**SELECTED TEXT:**
=======

When Thorpe Park opened SAW - The Ride last year, it was always expected that the park would look to further exploit the horror movie license upon which it is based. The devious traps laid by evil genius Jigsaw in the six Saw movies to date would surely provide inspiration for a Halloween horror maze or two – and indeed live actors did terrorise guests in the coaster's queue line during last year's Fright Nights event.
After that half-hearted attempt at a "live" Saw experience, though, it was something of a surprise when the park announced that it would install a permanent, year-round attraction known as the SAW Alive Horror Maze for the 2010 season. So just how scary is it entering a recreation of Jigsaw’s twisted world? TPT editors Nick (a horror fan) and Natalie (most definitely not a horror fan) went to Thorpe Park to find out.
Warning: this review contains gruesome images and plot spoilers, including a full description of the events inside the SAW Alive Horror Maze. Do not read on if you want the plot to be a surprise - or if you do not like the sight of blood.

=======

**DATA SECTION:**
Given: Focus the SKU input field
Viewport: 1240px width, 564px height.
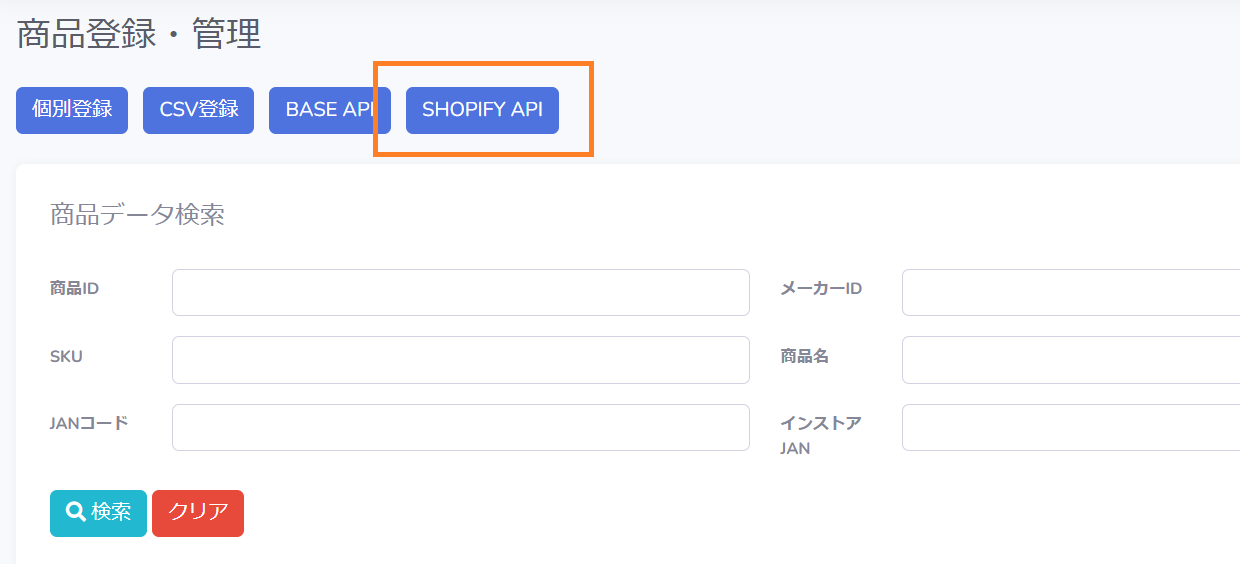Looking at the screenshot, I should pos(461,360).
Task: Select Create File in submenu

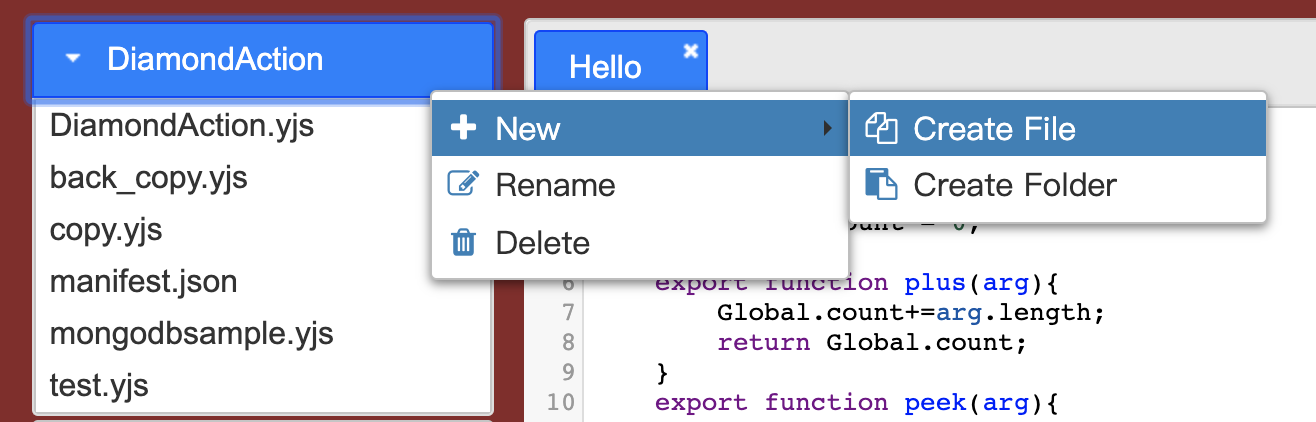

=======

**WHAT TO WORK ON:**
**A)** In the Thorpe Park review, the SAW Alive Horror Maze was announced as a permanent attraction for which season?
**B)** Name every person or character mentioned by name in the Thorpe Park review.
**C)** Continue the Thorpe Park review from the point after its closing warning.
The listing comes from a source unrelated to the Thorpe Park review.

**RESPONSES BY TASK:**
**A)** The 2010 season.

**B)** Jigsaw, Nick, Natalie

**C)**
Expanding the Saw area
We have to admit to being pretty skeptical when SAW - The Ride was first announced. Although it's a popular-enough movie franchise (and the first installment was a great piece of horror film-making), we feared that Thorpe Park was playing too much to its core teenage audience at the risk of producing a tacky attraction that wouldn't "belong" in a theme park.
But full marks to Thorpe Park, they pulled it off in some style. Although the Gerstlauer Euro-Fighter rollercoaster itself has divided opinion (we are fans, especially of the initial dark ride section), the park invested in strong, immersive theming of the queue line and ride building which genuinely helps to build an intimidating atmosphere. In fact, we think SAW -The Ride is one of the best-themed rollercoasters in the UK – and certainly puts the token efforts to date on Thirteen at Alton Towers to shame.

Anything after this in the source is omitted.